Il n’en fallut pas moins pour extrapoler maintes hypothèses psychanalytiques sur son cas, jusqu’à le rapprocher de Baudelaire et Poe, dont le génie littéraire et l’imagination créative auraient servi de soupape à une possible folie meurtrière.

Suite à son arrestation et après de multiples rebondissements dignes d’un roman à suspens, le procès commença en avril 1931 et le coupable fut exécuté en juillet 1931. Son cerveau fut confié pour analyse à l’Institut allemand de psychiatrie de Munich. Et le résultat ne tarda pas :

 
Dès la même année, le réalisateur Fritz Lang s’en inspira pour la réalisation de son premier film parlant, M le maudit, transformant définitivement ce fait-divers sanglant en réflexion politique et sociale en lien avec la montée du nazisme.

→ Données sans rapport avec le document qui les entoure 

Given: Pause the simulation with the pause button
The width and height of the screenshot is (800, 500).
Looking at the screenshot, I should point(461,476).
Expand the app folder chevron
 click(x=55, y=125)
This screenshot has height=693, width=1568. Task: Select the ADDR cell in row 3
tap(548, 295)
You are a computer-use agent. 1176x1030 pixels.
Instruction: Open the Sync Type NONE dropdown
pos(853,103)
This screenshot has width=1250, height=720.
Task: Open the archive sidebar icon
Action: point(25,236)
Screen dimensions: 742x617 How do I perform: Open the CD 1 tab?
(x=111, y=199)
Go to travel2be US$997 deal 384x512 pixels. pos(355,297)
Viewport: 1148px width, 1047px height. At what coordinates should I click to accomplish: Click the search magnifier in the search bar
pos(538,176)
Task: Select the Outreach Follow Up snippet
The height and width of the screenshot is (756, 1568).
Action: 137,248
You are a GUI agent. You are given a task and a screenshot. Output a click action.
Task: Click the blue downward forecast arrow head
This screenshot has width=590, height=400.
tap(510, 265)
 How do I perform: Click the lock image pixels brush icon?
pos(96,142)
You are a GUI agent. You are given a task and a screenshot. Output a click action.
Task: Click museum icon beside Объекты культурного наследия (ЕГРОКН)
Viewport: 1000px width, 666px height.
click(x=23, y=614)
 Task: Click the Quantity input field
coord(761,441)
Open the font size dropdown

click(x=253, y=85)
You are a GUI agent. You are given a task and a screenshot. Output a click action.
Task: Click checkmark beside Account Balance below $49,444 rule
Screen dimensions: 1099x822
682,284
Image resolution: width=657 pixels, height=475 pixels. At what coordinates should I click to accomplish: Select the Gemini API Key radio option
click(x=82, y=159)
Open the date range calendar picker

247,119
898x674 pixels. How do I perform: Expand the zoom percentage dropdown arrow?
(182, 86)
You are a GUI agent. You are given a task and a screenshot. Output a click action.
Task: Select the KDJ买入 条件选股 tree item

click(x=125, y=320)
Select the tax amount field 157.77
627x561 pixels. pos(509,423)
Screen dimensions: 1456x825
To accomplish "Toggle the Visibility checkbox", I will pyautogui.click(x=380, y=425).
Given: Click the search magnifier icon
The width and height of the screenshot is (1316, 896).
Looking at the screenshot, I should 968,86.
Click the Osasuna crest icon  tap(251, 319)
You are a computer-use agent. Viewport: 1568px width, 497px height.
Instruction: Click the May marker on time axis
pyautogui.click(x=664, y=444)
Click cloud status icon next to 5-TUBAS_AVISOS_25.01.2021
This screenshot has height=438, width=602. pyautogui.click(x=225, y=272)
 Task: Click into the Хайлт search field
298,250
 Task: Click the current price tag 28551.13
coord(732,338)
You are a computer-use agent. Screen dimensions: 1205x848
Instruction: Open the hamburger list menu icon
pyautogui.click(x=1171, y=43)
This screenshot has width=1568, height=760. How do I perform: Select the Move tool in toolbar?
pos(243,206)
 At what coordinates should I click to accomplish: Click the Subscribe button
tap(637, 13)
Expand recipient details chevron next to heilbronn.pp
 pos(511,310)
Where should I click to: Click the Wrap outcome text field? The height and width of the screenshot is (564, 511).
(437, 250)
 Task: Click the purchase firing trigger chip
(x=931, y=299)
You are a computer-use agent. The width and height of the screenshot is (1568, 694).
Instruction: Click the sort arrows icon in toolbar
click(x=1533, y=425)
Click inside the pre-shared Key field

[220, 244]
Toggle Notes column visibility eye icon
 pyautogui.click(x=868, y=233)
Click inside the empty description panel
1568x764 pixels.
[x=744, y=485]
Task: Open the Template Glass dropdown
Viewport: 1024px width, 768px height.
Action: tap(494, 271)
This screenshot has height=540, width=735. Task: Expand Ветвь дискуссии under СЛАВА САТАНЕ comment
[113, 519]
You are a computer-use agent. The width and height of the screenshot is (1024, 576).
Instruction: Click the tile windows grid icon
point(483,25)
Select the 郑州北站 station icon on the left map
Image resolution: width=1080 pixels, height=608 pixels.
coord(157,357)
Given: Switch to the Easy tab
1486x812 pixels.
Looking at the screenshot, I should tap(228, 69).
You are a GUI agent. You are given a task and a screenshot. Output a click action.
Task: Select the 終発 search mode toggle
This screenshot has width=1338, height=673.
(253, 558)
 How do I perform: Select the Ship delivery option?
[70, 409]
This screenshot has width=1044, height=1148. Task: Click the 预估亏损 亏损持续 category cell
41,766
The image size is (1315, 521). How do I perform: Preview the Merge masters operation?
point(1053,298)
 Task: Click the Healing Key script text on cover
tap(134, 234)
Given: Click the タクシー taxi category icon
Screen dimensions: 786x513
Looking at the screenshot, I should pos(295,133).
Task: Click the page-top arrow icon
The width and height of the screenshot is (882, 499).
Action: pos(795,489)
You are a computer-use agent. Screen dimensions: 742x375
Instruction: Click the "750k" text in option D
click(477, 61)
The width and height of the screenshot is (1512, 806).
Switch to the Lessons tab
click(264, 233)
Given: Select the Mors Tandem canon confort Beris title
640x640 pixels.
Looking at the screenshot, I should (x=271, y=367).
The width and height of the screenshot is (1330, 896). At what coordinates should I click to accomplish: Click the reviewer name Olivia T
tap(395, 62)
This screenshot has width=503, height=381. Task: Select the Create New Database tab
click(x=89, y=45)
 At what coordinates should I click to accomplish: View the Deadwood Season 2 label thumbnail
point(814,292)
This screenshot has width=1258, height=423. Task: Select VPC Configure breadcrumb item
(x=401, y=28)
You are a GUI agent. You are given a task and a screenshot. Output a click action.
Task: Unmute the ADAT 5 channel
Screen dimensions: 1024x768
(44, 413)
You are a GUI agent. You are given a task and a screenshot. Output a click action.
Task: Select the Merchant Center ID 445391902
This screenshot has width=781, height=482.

Au-delà d’un seul film – aussi réussi soit-il – c’est en réalité une nouvelle catégorie d’analyse dans le domaine du cinéma qui a émergé grâce, entre autres, au personnage de Düsseldorf : celle du sadisme associée à la violence érotique.
L’histoire du vampire de Düsseldorf devint également un classique du jeu pour enfants et en 1932 l’histoire devint un récit à suspens dans la collection populaire Crimes et Châtiments.
 
Aux 20e et 21e siècles, le personnage du vampire en littérature ou au cinéma plait toujours autant et l’on assiste à une réelle prolifération du mythe : si celui-ci peut être traité de manière classique, comme dans le roman Salem de Stephen King en 1975, il subit aussi ajustements et variations selon les modes et goûts du moment. Pensons au western vampirique Billy the Kid contre Dracula de William Beaudine en 1965, ou encore aux très nombreuses parodies comiques qui en ont été faites.
 
Pour aller plus loin
- A découvrir sur les postes audiovisuels des salles de lecture de la bibliothèque tous publics :
Le bal des vampires de Roman Polanski ou Nosferatu le vampire de Friedrich Wilhelm Murnau.
- Exposition à la Cinémathèque française, Paris : "Vampires, de Dracula à Buffy", jusqu'au 19 janvier 2020
- Voir aussi les précédents billets de la série :
1. Les vampires, des créatures à (re)découvrir
2. Les vampires, portée politique et sociale du monstre

Prochain billet : "Stryges et Goules, ces vampires femelles protéiformes"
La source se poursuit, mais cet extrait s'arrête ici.